White, silver and black decorated grapevine wreaths with tiny lights were located on the entrance doors. An iron gazebo adorned tiny lights and black and white tulle was the focal point as guests entered the hall. Twinkling light balls were placed overhead in the center of the gazebo.
The main table was lighted with candles and held a 10-foot spotlighted grande vase center with four vases surrounding the main grande vase. It served as the centerpiece for the table. Each bottom vase was filled with black, white and silver balls. Flowers were placed on top of each vase and consisted of white roses, lilies, ting ting, white flowers and black feathers. Crystal candleholders with white candles surrounded the centerpiece.
Other mirrored tables had coordinating vases filled with glass balls, flowers, black feathers and hurricane globes and white candles.
The backs of the chairs were wrapped with black tulle bows. Each chair was capped with white chair covers.

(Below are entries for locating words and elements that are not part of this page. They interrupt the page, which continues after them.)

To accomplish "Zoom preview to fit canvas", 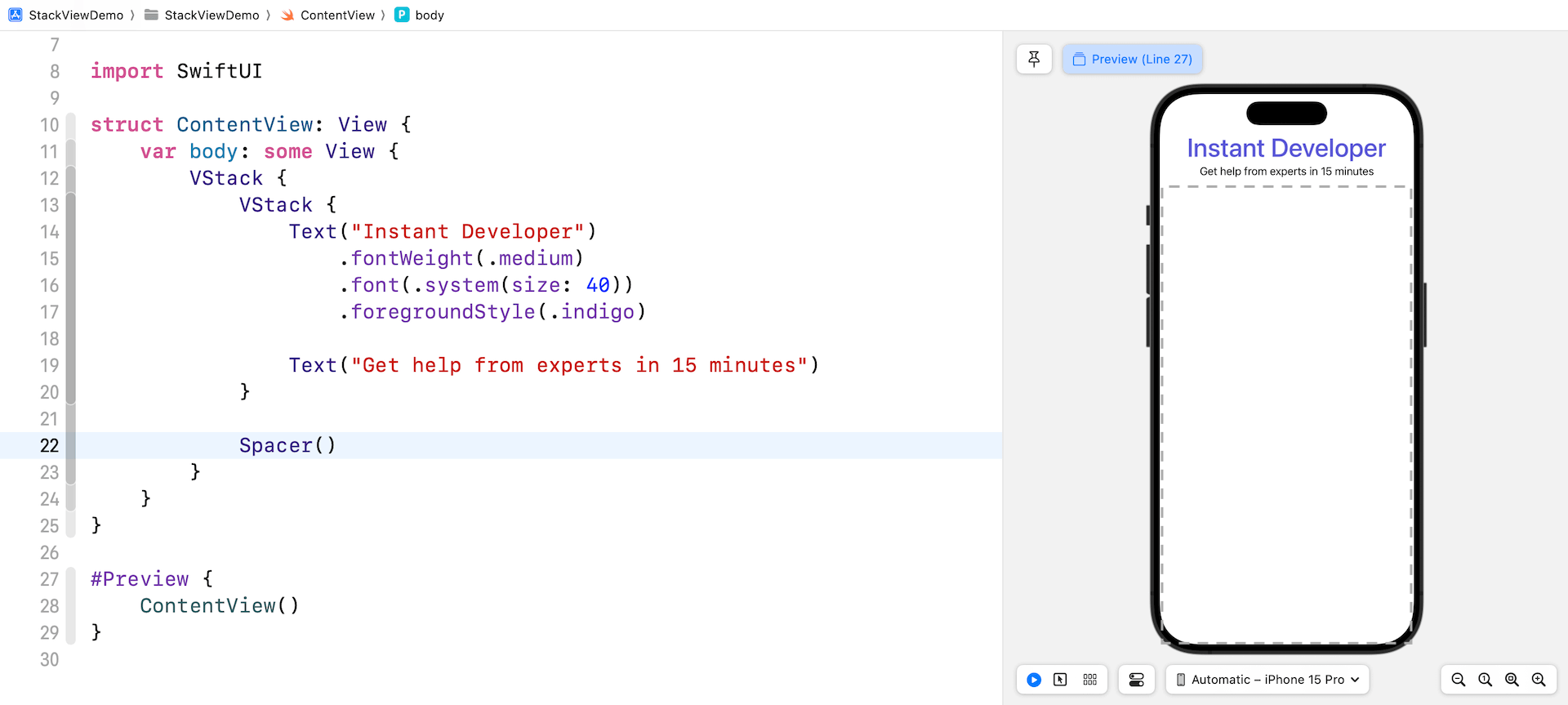I will click(x=1512, y=680).
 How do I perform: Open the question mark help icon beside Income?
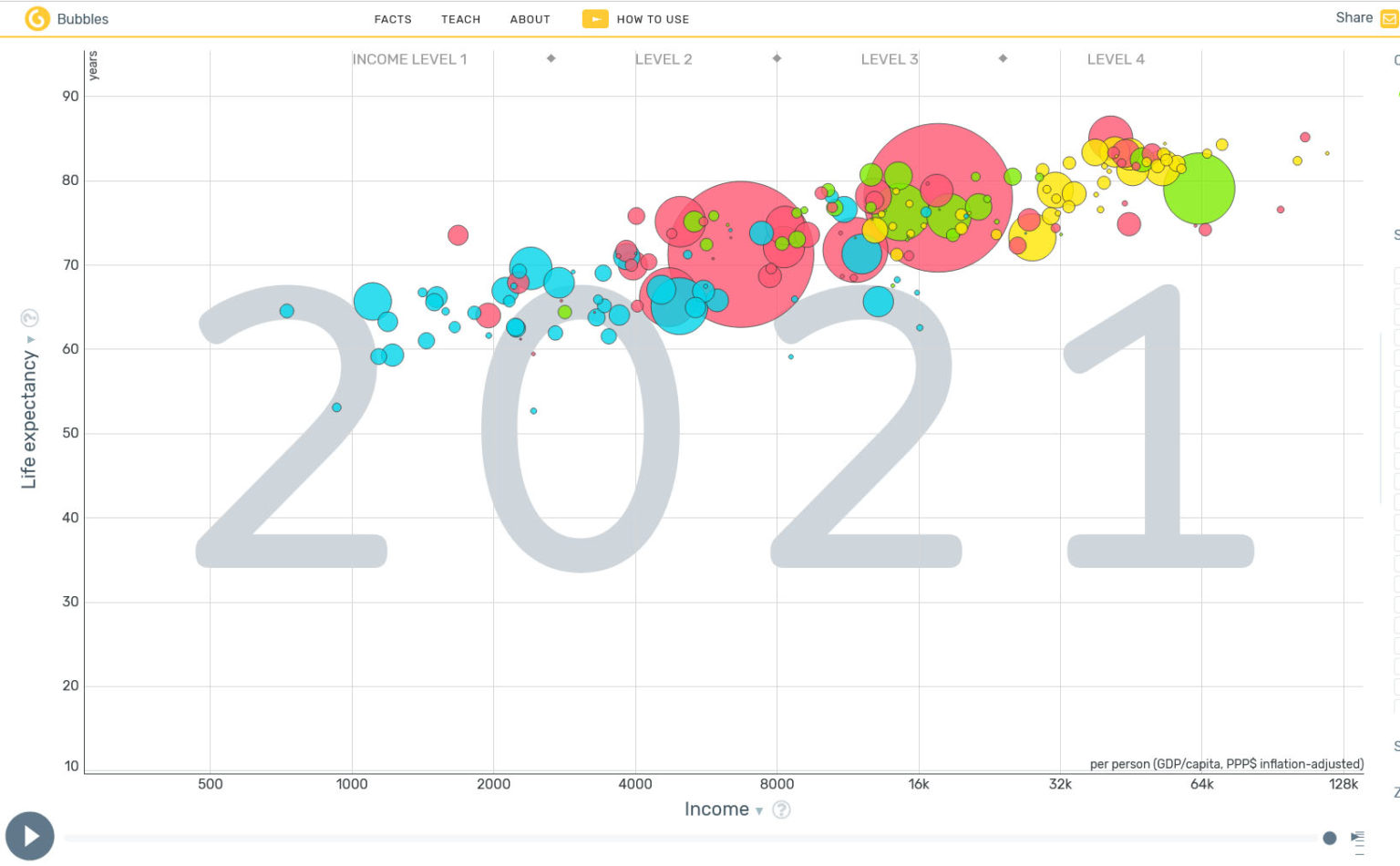(x=781, y=809)
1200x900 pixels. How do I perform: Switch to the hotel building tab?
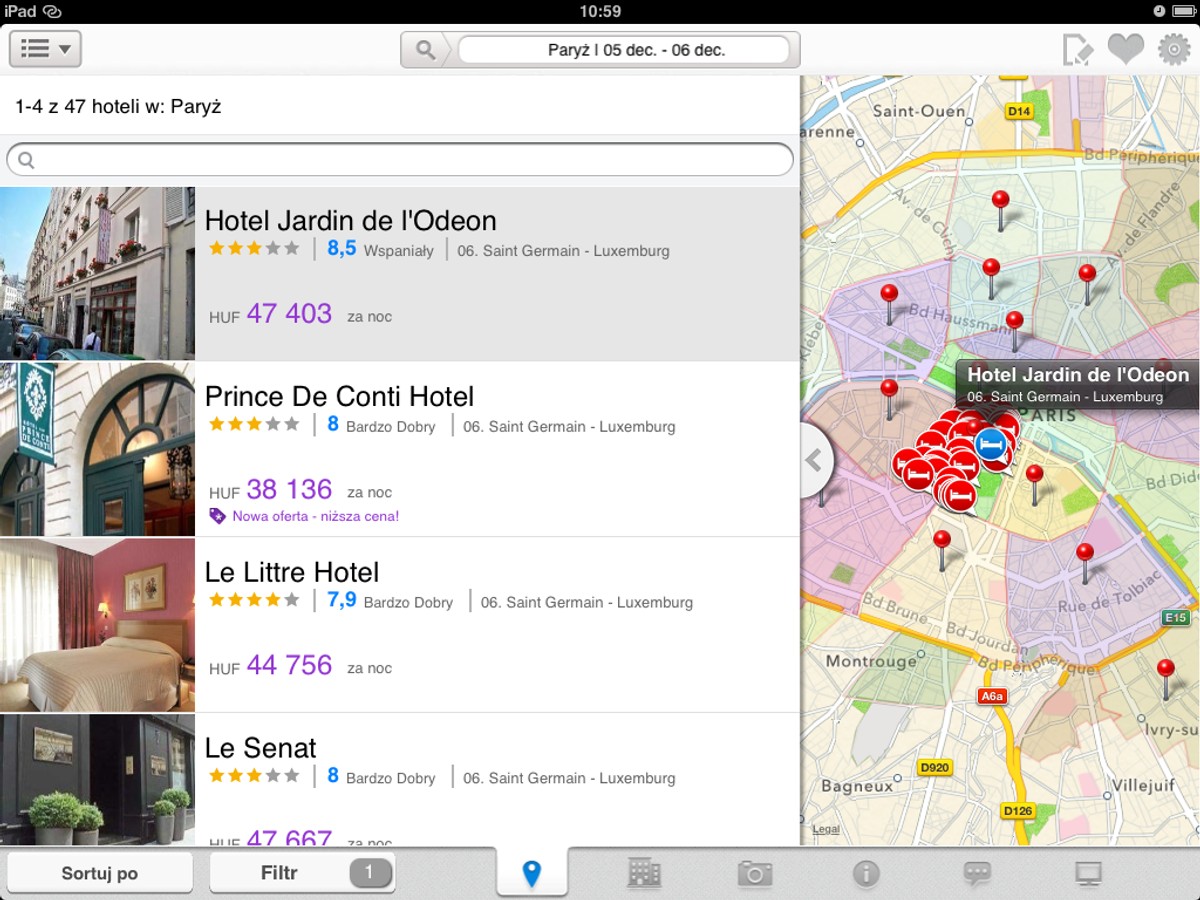[x=644, y=873]
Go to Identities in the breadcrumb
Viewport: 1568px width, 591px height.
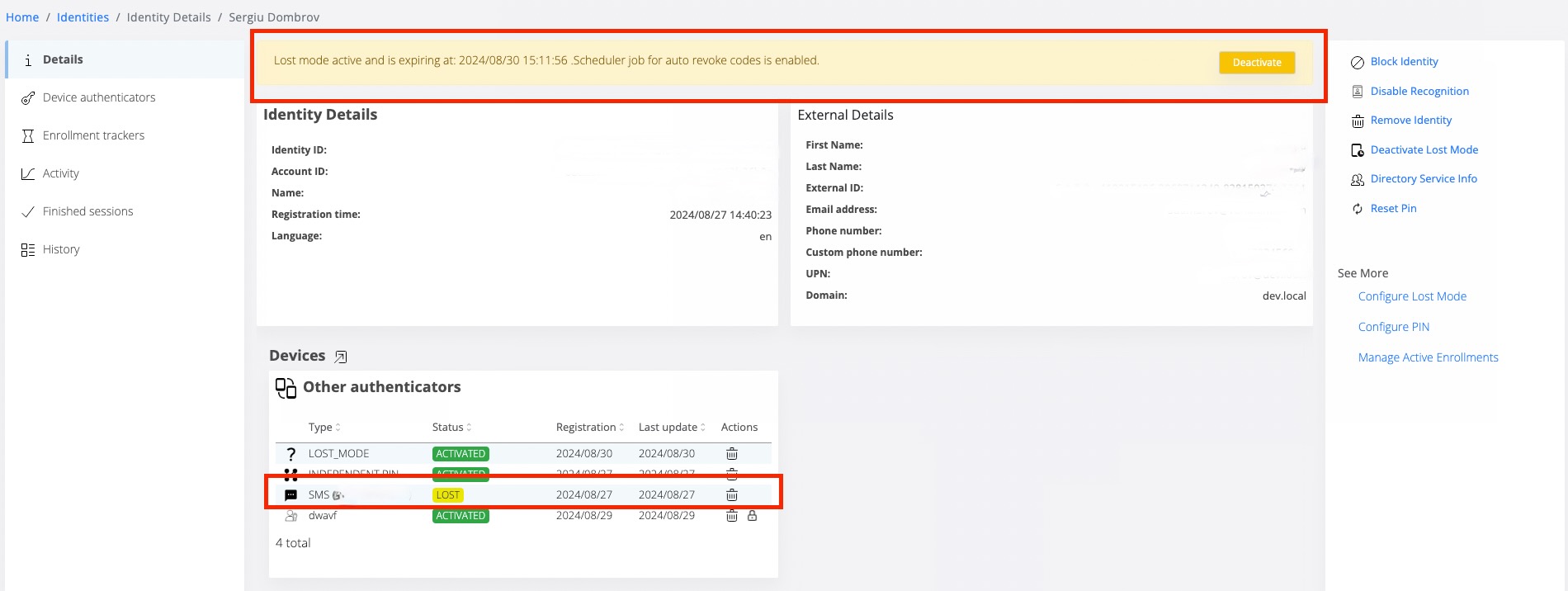click(83, 17)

The guests were served pork tenderloin and rolls, hot and spicy chicken wings, boiled shrimp from a silver punch bowl, ham and rolls, meatballs, pigs-in-blankets, chunks of cheese, homemade cheeseballs, hot homemade spinach and artichoke dip, vegetable tray, strawberries and grapes. A chocolate fountain with a crystal bowl, filled with strawberries, pretzels and marshmallows, was also enjoyed by the guests.
Small cheesecake petits fours and white frosted squares of wedding cake were served for dessert.
A live six-piece band provided the music, with the bridal couple dancing their “first dance” to “At Last” by Etta James.